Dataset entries
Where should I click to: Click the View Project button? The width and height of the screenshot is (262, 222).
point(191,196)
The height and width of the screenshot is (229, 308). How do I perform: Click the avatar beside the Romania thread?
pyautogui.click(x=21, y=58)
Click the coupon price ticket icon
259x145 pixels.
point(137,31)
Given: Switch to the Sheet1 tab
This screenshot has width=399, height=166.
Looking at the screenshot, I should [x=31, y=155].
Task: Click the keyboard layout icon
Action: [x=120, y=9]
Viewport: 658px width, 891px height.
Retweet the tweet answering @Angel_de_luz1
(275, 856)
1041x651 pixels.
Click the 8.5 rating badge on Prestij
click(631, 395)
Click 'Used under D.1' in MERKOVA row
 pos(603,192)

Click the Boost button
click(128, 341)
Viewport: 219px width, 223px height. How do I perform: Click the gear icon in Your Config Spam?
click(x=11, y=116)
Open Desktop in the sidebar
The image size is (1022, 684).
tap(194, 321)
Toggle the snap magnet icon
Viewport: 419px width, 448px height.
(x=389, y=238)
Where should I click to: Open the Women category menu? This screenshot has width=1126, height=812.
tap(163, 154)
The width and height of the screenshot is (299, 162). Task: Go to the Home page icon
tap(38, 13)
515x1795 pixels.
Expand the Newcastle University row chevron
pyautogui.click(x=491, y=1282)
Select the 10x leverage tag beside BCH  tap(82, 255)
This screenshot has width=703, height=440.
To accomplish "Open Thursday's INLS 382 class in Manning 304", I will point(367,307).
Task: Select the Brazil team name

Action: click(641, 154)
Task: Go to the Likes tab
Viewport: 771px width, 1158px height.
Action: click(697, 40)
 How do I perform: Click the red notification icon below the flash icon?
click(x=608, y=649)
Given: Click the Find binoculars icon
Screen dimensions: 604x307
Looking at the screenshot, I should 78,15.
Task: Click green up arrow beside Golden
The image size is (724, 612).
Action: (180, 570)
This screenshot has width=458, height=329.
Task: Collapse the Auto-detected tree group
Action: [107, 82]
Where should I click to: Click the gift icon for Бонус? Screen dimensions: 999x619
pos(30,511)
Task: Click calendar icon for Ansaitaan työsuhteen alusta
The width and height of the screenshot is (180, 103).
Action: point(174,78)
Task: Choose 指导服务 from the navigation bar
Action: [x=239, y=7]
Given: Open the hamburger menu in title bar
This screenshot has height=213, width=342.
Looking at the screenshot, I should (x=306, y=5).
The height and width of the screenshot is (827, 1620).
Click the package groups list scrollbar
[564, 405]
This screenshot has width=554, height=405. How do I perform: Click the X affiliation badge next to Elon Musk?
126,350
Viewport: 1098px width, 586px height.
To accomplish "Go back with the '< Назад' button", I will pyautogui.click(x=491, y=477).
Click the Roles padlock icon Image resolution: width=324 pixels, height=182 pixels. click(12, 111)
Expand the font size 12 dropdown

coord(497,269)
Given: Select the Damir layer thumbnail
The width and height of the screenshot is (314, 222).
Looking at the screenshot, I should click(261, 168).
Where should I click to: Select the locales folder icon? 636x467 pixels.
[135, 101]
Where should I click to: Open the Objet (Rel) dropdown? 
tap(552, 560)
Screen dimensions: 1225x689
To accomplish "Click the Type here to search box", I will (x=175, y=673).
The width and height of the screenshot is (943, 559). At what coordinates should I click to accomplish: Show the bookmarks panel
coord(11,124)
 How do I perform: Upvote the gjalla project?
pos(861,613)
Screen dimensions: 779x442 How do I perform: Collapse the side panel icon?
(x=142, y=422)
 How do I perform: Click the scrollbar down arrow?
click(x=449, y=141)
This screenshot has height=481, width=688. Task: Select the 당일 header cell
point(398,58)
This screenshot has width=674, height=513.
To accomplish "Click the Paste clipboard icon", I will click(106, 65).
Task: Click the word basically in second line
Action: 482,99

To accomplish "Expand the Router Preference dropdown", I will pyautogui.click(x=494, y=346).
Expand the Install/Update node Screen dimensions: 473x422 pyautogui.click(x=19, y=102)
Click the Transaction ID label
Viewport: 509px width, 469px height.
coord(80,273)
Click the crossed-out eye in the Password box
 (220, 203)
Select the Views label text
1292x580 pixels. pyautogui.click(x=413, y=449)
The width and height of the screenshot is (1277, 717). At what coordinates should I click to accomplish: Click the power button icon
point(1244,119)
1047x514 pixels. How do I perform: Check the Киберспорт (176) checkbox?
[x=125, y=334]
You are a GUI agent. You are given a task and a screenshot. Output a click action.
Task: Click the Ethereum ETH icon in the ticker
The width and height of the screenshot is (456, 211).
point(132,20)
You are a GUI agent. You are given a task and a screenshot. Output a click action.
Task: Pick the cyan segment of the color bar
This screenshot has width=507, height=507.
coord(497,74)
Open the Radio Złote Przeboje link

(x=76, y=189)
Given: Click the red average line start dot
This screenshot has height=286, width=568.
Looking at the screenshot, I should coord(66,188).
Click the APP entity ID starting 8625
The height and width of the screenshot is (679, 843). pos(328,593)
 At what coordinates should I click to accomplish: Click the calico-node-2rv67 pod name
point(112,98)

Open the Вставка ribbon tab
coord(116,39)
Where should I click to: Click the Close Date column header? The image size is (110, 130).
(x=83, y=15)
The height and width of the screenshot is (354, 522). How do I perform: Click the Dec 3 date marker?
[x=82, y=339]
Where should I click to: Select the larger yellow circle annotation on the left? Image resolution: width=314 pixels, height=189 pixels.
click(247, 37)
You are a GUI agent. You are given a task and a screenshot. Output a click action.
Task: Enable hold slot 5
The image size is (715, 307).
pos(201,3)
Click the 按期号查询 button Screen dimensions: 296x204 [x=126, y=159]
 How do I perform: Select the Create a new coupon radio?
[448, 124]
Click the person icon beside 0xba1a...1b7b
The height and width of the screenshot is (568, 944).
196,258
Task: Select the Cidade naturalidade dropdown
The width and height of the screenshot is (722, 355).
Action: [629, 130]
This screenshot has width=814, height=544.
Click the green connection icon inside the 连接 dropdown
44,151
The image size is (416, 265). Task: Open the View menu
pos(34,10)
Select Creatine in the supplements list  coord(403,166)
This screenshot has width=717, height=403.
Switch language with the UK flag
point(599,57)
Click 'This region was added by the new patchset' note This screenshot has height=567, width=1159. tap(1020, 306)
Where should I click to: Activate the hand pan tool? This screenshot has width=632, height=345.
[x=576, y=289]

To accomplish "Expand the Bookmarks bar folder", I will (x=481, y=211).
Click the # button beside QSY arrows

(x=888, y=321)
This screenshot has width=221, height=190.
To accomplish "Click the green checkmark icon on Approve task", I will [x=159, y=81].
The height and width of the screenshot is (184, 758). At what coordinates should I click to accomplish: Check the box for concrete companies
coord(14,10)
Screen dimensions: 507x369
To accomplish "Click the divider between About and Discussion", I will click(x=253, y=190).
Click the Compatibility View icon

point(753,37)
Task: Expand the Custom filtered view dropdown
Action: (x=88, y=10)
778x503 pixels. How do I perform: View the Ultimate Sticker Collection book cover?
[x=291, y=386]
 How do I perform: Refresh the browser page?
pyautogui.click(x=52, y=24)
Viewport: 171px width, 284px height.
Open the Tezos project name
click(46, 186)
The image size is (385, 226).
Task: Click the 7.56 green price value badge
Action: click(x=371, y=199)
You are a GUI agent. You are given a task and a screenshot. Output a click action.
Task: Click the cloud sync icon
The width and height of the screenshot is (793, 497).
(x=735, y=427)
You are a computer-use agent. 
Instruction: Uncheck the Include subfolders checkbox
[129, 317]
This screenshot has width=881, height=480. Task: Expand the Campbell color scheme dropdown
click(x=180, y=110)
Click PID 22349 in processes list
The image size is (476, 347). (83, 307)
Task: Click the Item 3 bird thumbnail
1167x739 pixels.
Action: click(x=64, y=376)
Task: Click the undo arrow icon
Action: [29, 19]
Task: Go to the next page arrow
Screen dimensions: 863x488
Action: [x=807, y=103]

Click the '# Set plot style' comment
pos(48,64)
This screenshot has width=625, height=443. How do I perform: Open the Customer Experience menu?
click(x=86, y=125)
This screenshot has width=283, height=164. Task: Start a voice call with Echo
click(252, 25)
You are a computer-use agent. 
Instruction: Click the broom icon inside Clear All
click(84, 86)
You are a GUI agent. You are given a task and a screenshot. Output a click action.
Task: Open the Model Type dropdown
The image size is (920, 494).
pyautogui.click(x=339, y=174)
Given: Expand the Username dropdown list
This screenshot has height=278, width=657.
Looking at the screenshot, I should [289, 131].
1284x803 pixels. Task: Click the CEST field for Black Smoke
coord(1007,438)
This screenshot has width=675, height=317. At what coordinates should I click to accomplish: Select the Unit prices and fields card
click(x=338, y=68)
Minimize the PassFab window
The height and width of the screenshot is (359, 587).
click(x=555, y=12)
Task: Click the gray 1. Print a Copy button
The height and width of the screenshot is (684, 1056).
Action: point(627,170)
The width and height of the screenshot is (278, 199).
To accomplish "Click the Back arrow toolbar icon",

■ Directions:
Your answer should be the lines above, from the line containing "Click the APP entity ID starting 8625" up to and including the line containing "This screenshot has width=221, height=190.", reproduced exactly and with nothing else.

■ Result of this task:
Click the APP entity ID starting 8625
The height and width of the screenshot is (679, 843). pos(328,593)
 At what coordinates should I click to accomplish: Click the calico-node-2rv67 pod name
point(112,98)

Open the Вставка ribbon tab
coord(116,39)
Where should I click to: Click the Close Date column header? The image size is (110, 130).
(x=83, y=15)
The height and width of the screenshot is (354, 522). How do I perform: Click the Dec 3 date marker?
[x=82, y=339]
Where should I click to: Select the larger yellow circle annotation on the left? Image resolution: width=314 pixels, height=189 pixels.
click(247, 37)
You are a GUI agent. You are given a task and a screenshot. Output a click action.
Task: Enable hold slot 5
The image size is (715, 307).
pos(201,3)
Click the 按期号查询 button Screen dimensions: 296x204 [x=126, y=159]
 How do I perform: Select the Create a new coupon radio?
[448, 124]
Click the person icon beside 0xba1a...1b7b
The height and width of the screenshot is (568, 944).
196,258
Task: Select the Cidade naturalidade dropdown
The width and height of the screenshot is (722, 355).
Action: [629, 130]
This screenshot has width=814, height=544.
Click the green connection icon inside the 连接 dropdown
44,151
The image size is (416, 265). Task: Open the View menu
pos(34,10)
Select Creatine in the supplements list  coord(403,166)
This screenshot has width=717, height=403.
Switch language with the UK flag
point(599,57)
Click 'This region was added by the new patchset' note This screenshot has height=567, width=1159. tap(1020, 306)
Where should I click to: Activate the hand pan tool? This screenshot has width=632, height=345.
[x=576, y=289]

To accomplish "Expand the Bookmarks bar folder", I will (x=481, y=211).
Click the # button beside QSY arrows

(x=888, y=321)
This screenshot has width=221, height=190.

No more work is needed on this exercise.